[Records for finding displayed items]
----

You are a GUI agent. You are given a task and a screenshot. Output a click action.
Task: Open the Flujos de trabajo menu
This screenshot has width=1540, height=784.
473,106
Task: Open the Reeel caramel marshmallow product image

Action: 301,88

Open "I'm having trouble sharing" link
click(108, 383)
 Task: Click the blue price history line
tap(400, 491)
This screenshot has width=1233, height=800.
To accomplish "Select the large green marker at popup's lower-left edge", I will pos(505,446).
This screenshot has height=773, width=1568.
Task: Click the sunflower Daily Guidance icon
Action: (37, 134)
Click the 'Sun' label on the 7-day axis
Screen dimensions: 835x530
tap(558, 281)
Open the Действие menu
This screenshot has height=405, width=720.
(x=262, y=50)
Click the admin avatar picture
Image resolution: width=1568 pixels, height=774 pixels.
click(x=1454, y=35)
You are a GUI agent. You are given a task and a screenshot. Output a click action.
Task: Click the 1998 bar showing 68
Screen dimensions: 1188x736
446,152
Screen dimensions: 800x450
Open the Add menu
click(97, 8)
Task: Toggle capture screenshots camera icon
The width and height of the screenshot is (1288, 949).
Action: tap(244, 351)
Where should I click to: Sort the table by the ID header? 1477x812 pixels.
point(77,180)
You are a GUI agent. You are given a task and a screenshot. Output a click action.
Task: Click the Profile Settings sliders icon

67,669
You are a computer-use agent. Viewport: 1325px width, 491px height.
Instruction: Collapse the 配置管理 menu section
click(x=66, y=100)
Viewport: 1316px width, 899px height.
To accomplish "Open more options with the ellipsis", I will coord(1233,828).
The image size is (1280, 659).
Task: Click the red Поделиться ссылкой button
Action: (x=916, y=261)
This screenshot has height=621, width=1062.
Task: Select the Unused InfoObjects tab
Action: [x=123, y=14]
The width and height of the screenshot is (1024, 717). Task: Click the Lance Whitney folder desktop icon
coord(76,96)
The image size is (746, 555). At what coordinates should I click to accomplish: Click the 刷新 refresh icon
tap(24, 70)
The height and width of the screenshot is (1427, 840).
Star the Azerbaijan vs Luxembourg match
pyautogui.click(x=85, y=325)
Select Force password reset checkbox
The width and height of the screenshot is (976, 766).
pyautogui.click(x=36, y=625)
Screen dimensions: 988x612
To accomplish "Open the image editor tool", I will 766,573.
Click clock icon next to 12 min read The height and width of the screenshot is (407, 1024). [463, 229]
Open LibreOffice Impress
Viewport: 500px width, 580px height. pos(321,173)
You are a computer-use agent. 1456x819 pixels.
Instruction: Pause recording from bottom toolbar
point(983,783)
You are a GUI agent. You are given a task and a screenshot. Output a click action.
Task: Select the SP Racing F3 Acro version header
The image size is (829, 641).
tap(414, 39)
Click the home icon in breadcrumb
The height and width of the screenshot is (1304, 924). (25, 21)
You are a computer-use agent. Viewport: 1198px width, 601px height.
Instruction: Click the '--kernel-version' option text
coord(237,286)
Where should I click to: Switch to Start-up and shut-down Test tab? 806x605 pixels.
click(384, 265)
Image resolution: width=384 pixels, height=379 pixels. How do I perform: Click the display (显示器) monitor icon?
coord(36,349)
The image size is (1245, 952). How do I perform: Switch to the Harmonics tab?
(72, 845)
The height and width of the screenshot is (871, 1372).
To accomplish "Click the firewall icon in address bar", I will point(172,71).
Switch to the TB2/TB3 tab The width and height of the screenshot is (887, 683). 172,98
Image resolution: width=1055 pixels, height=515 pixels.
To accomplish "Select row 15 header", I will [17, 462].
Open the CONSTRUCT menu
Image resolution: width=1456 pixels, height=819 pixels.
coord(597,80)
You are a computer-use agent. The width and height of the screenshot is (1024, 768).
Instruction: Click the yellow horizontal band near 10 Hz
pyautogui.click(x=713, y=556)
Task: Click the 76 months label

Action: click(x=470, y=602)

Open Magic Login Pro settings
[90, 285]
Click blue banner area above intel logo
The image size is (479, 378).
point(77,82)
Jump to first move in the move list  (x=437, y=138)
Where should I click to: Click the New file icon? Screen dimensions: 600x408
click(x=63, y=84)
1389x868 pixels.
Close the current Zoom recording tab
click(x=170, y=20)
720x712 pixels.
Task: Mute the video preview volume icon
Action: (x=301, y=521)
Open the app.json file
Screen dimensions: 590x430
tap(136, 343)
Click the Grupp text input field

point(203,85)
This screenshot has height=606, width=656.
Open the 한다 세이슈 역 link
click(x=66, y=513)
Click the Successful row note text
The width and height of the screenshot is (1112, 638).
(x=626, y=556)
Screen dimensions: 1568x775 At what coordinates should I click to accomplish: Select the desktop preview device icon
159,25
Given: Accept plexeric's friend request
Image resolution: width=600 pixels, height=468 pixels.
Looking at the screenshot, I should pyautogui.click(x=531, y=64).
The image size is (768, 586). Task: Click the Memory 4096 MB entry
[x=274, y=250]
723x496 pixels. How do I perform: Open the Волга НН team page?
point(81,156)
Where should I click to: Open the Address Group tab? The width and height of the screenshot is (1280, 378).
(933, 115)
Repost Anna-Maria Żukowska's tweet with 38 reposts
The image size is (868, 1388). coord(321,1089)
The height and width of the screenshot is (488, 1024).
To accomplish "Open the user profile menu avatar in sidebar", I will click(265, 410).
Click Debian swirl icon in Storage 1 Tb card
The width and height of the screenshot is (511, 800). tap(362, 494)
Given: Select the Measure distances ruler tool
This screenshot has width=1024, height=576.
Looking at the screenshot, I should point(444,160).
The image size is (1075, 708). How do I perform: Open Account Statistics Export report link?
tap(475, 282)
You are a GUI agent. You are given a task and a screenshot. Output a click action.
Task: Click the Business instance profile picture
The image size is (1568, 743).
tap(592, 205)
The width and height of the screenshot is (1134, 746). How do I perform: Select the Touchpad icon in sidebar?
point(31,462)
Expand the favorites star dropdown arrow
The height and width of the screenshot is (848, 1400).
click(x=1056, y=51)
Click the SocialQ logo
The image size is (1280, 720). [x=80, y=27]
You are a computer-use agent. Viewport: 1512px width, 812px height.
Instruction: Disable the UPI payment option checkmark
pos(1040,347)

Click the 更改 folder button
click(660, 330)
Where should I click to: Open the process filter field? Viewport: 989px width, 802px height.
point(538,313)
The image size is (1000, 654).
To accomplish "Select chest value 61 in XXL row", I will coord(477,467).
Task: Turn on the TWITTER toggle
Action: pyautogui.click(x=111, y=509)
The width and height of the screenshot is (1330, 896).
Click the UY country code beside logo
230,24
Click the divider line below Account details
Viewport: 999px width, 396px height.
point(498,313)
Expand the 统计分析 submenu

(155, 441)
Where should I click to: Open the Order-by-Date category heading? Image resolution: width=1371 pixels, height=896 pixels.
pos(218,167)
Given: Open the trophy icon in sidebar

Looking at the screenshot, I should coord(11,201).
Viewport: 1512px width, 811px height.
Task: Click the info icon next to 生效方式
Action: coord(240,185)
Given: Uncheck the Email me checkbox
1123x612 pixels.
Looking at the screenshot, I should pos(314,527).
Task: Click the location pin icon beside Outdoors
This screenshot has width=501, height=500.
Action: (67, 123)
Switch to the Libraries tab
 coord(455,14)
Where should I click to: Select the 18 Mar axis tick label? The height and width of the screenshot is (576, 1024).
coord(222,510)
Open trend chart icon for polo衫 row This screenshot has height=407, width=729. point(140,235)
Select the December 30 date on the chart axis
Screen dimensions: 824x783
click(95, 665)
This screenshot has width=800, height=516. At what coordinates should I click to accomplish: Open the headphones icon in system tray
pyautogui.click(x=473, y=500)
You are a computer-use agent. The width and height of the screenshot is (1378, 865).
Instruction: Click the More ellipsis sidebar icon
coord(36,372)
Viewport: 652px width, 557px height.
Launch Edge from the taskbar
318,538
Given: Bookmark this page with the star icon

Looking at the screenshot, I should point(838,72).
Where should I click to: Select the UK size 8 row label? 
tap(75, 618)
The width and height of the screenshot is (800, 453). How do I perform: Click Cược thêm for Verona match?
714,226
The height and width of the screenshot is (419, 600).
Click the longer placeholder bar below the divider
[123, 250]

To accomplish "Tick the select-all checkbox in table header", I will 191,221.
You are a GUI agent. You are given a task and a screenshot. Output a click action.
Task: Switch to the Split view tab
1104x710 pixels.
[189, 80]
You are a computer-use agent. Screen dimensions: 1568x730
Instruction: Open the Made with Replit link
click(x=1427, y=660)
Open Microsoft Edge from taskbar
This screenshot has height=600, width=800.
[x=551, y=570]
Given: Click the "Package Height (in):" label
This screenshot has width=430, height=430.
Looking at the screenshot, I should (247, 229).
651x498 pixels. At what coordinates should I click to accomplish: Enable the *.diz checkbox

----

What you will do: Reproduce word for word the lines above, from the first line through the line containing "click(x=66, y=100)".

Response to this task:
You are a GUI agent. You are given a task and a screenshot. Output a click action.
Task: Open the Flujos de trabajo menu
This screenshot has width=1540, height=784.
473,106
Task: Open the Reeel caramel marshmallow product image

Action: 301,88

Open "I'm having trouble sharing" link
click(108, 383)
 Task: Click the blue price history line
tap(400, 491)
This screenshot has width=1233, height=800.
To accomplish "Select the large green marker at popup's lower-left edge", I will pos(505,446).
This screenshot has height=773, width=1568.
Task: Click the sunflower Daily Guidance icon
Action: (37, 134)
Click the 'Sun' label on the 7-day axis
Screen dimensions: 835x530
tap(558, 281)
Open the Действие menu
This screenshot has height=405, width=720.
(x=262, y=50)
Click the admin avatar picture
Image resolution: width=1568 pixels, height=774 pixels.
click(x=1454, y=35)
You are a GUI agent. You are given a task and a screenshot. Output a click action.
Task: Click the 1998 bar showing 68
Screen dimensions: 1188x736
446,152
Screen dimensions: 800x450
Open the Add menu
click(97, 8)
Task: Toggle capture screenshots camera icon
The width and height of the screenshot is (1288, 949).
Action: tap(244, 351)
Where should I click to: Sort the table by the ID header? 1477x812 pixels.
point(77,180)
You are a GUI agent. You are given a task and a screenshot. Output a click action.
Task: Click the Profile Settings sliders icon

67,669
You are a computer-use agent. Viewport: 1325px width, 491px height.
Instruction: Collapse the 配置管理 menu section
click(x=66, y=100)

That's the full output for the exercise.